= Baron Barrymore Halpenny =

Baron Barrymore Halpenny is a commercial artist, executive editor, writer and historian of traditions and culture. Working for several publications, he is best known for his book cover illustrations for Ghost Stations for which he has also been editor for the newly released series; also known for writing 'Ways of the Wolf'.

==Early years==
Born in Lincolnshire, England, but raised in the mountains of Abruzzo, Italy, where, as a baby, his first taste of Italian fame, was to have his picture in the EXTRA magazine as one of the beautiful babies of the week. He is the son of the British historian and author, Bruce Barrymore Halpenny and the equestrian writer, Marion Rose Halpenny.

His childhood was spent between England and Italy with a period in Malta at De La Salle College. Despite passing his 11-plus exam, instead of going to a grammar school, he went instead to his father's old school, De Aston, which in his father's day was a grammar school, but had since changed to a comprehensive.

He became involved in horse racing at an early age and is a keen horseman, . his racing silks registered at the Jockey Club are black breast, scarlet sleeves and orange cap.

==Graphic design and cartoons==
At 52, he started to show his artistic merit by creating a special Isle of Man Douglas DC-3 first day cover for the Isle of Man Philatelic Bureau, and received regional press acclaim for this. The special cover carried a 26p stamp that was specially issued by the Isle of Man to mark the anniversary of the aircraft. Not only did he do all the graphic design work, but he was even responsible for the special handstamping of the covers. The Isle of Man was particularly interested in the anniversary because of the high volume of air mail handled by Dakotas at that time, and also the link between the names of Douglas, Isle of Man, and Douglas DC3 Dakota, which Baron cleverly showed in his hand stamp.

On leaving school he became a professional artist and photographer, but later concentrated on illustrations and cartoons. In the late 1980s, he did architecture and graphic design in Italy with Nicola di Renzo at Techno Consult and later moved more into the graphic design field before establishing himself as a commercial artist. His most notable book cover illustrations are for his father's cult books, Ghost Stations.

He is also known for his illustrations and cartoons, especially his contract bridge themed cartoons, some appearing in bridge magazines.

==Writer and editor==
Halpenny is noted for his "ability to write about things many people take for granted", especially from his early days, where he had from his early teens been studying and writing about traditions and culture.
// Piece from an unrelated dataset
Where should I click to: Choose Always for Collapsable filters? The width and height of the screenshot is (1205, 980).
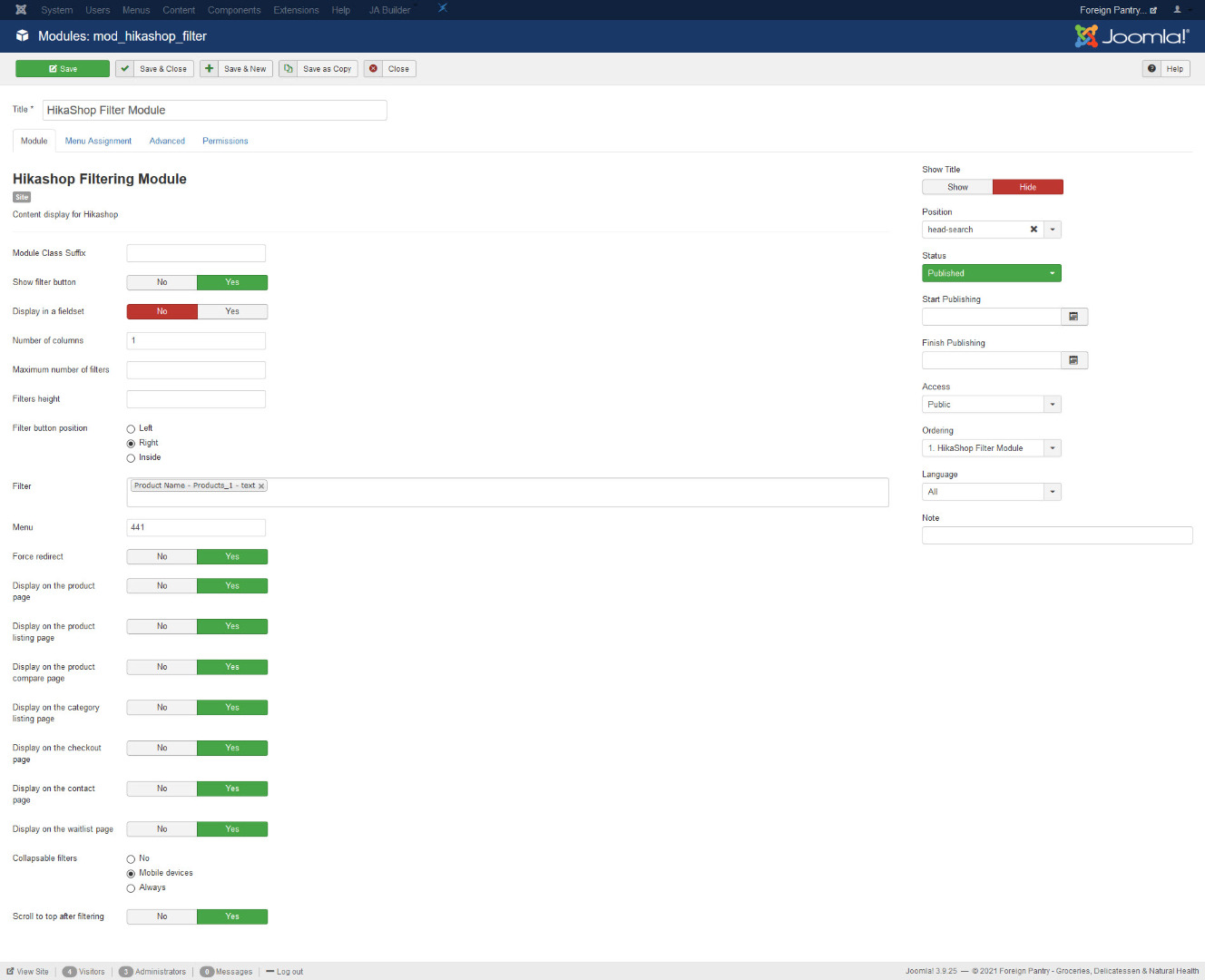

He is a magazine editor and also the book editor of several publications.

==Environmentalist==
He is an environmentalist and conservationist whose advocacy for environmental causes is well known, as is his love of the countryside and animals from a young age. He is part of several causes, supporting various organisations but in particular the Wolf Preservation Foundation, of which his father is president.